EXERCISE INSTRUCTIONS: Pull every line containing the word "agent" out of the material below.

MATERIALS PROVIDED:
--

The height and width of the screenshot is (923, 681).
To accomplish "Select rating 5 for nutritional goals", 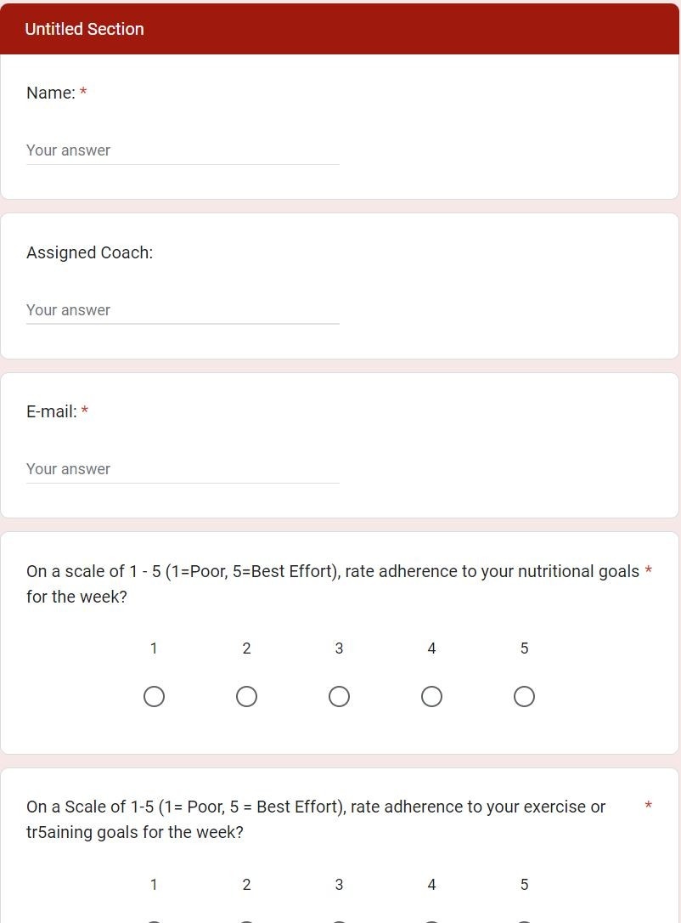I will click(x=524, y=696).
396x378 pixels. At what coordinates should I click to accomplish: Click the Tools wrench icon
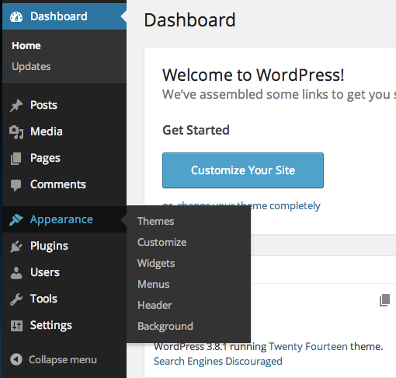pyautogui.click(x=16, y=299)
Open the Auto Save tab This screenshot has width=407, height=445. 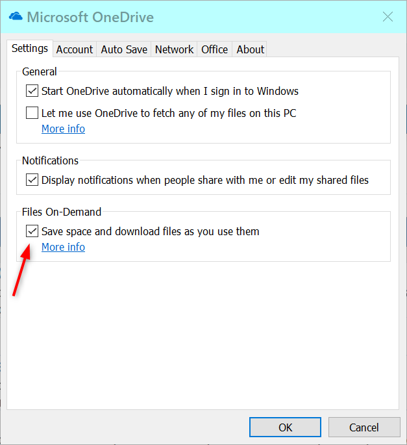124,49
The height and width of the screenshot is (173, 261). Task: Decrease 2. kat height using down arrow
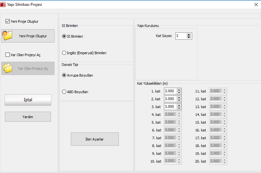[x=179, y=100]
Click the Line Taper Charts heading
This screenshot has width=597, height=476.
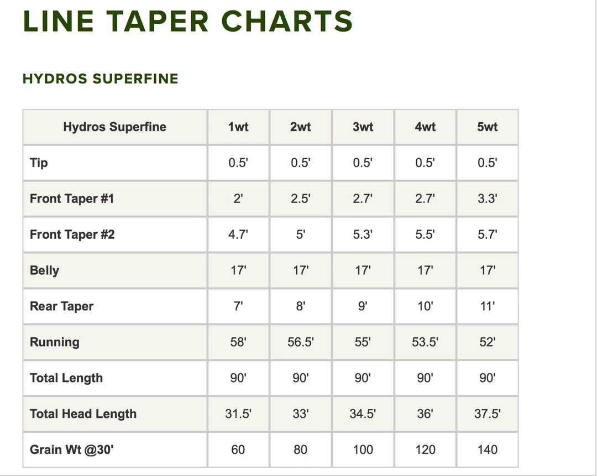point(188,22)
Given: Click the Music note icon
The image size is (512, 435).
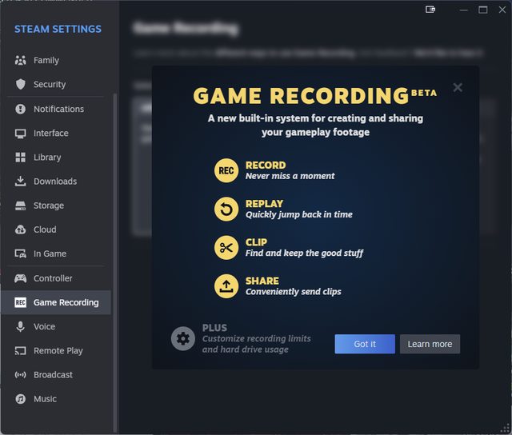Looking at the screenshot, I should click(21, 399).
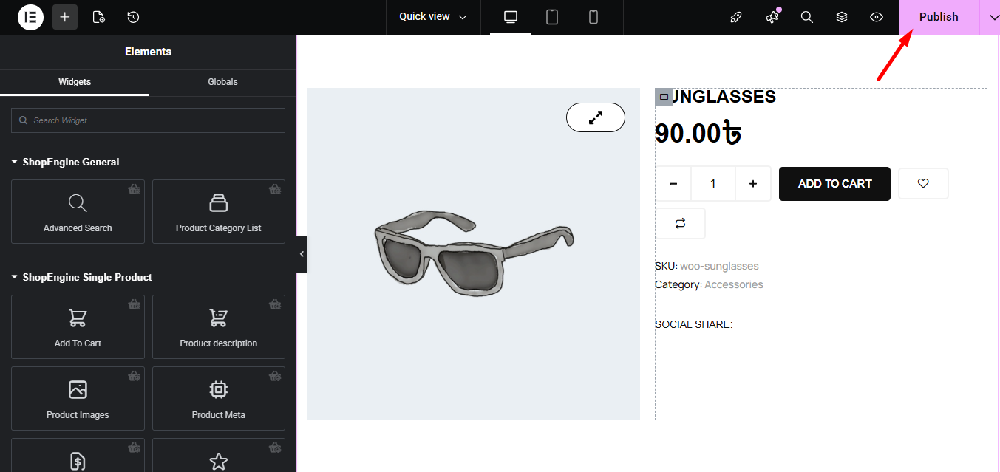The width and height of the screenshot is (1000, 472).
Task: Collapse the ShopEngine Single Product section
Action: tap(13, 277)
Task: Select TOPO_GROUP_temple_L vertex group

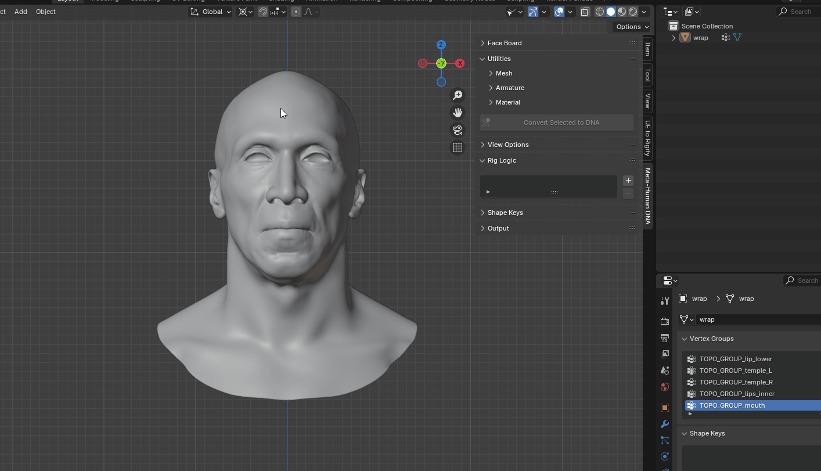Action: point(736,371)
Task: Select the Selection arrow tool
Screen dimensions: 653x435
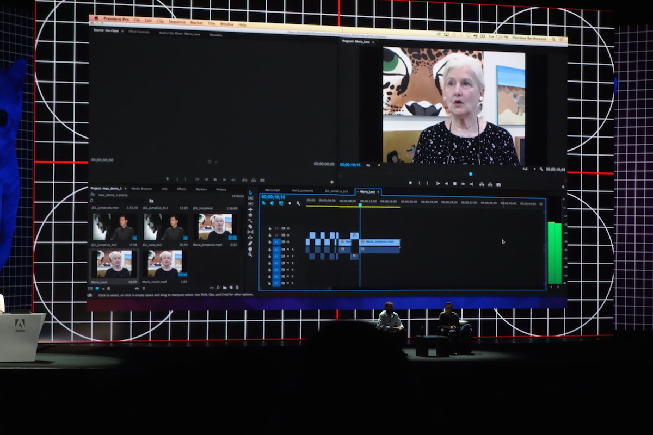Action: 250,192
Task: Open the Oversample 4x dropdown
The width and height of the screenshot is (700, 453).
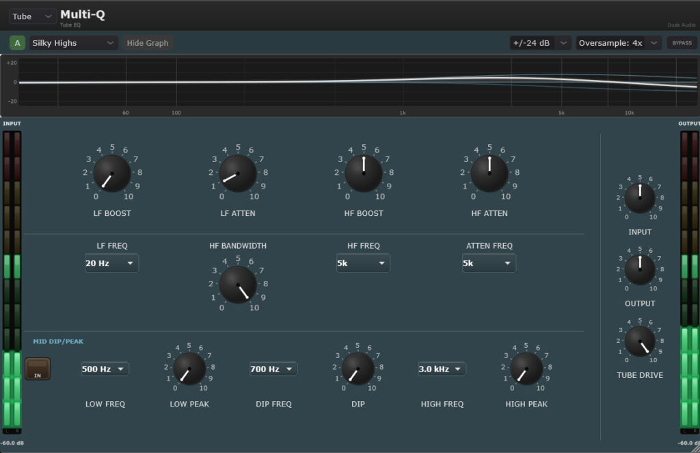Action: 618,43
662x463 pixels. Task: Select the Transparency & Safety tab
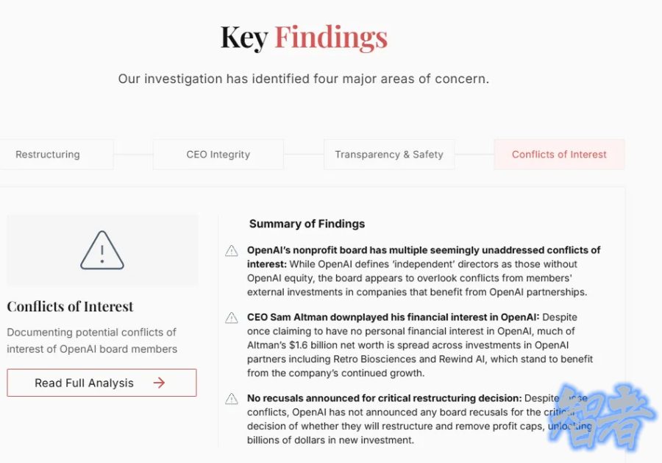[388, 155]
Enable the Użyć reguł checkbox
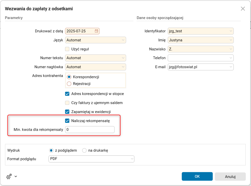Viewport: 251px width, 186px height. coord(67,49)
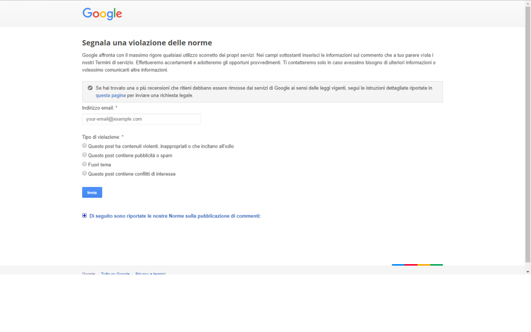Click the vertical scrollbar thumb
Viewport: 531px width, 332px height.
click(x=528, y=133)
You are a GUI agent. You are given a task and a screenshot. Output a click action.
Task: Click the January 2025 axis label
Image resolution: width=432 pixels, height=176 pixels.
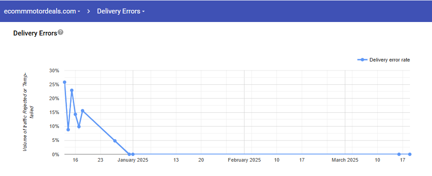point(133,160)
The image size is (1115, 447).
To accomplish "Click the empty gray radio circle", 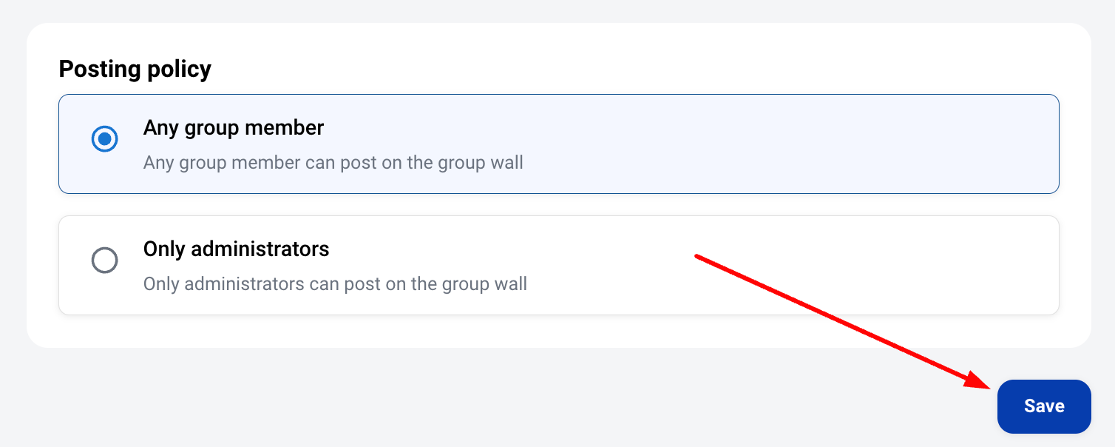I will pyautogui.click(x=104, y=260).
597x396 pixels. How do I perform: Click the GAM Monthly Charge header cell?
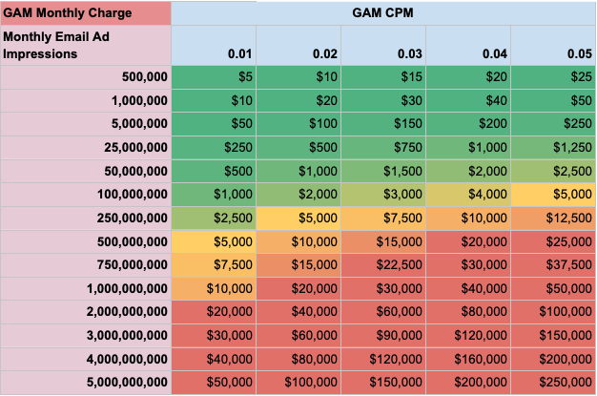pyautogui.click(x=86, y=13)
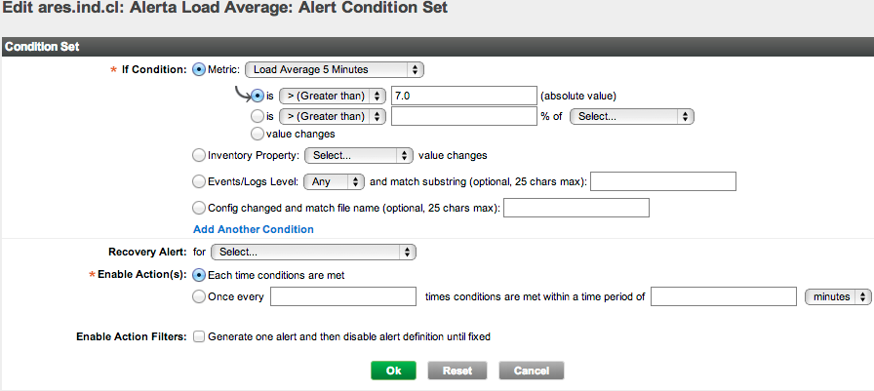Open the Load Average 5 Minutes dropdown
Viewport: 874px width, 391px height.
(x=335, y=69)
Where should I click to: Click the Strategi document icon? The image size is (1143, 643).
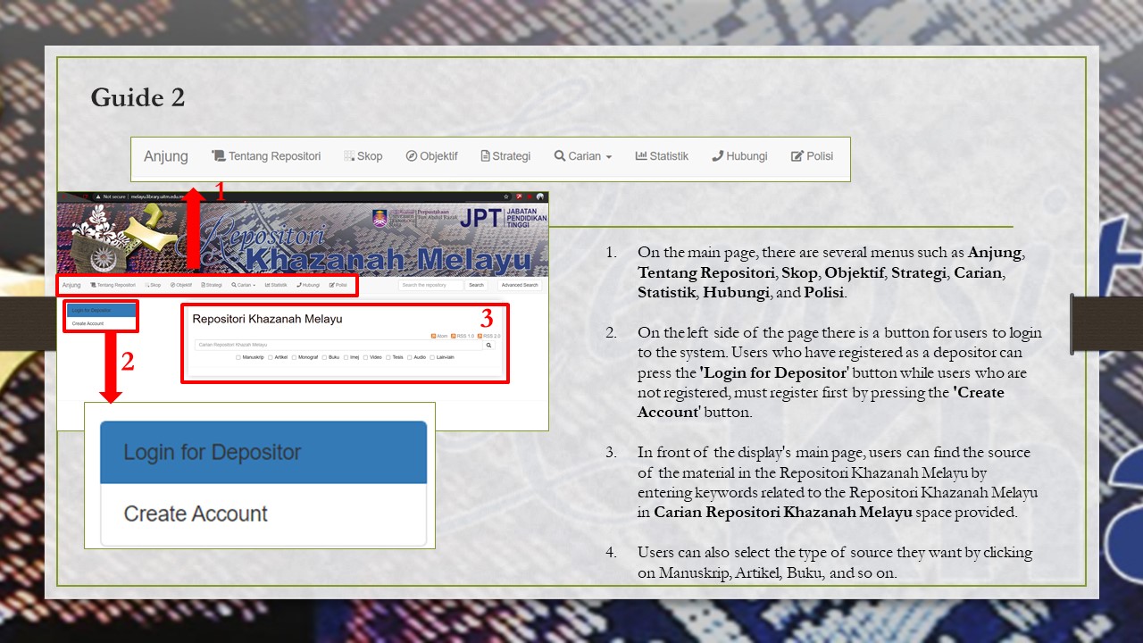coord(484,156)
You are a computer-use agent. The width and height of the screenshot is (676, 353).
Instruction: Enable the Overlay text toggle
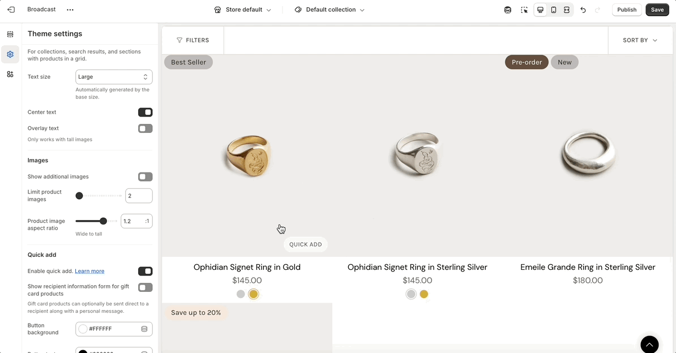pos(146,128)
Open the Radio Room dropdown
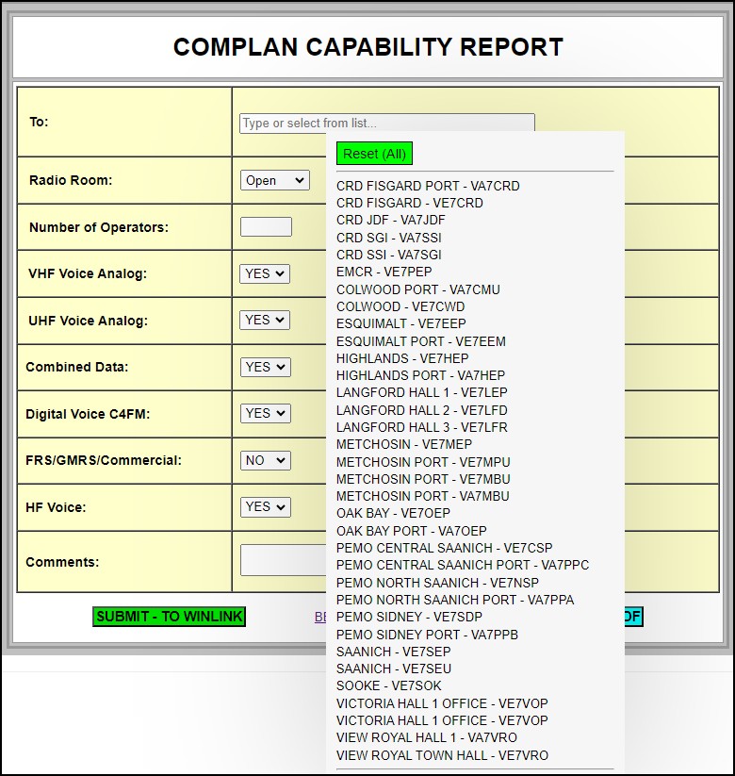Image resolution: width=735 pixels, height=776 pixels. 274,180
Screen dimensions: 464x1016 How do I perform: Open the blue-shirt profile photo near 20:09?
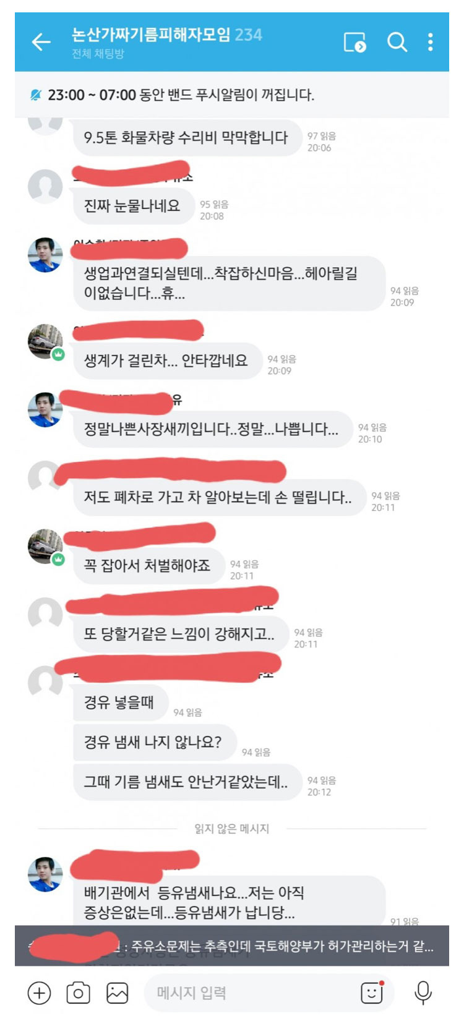[45, 254]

--

THE COMPLETED TASK:
You are a GUI agent. You are given a task and a screenshot. Output a click action.
You are a computer-use agent. The width and height of the screenshot is (676, 353).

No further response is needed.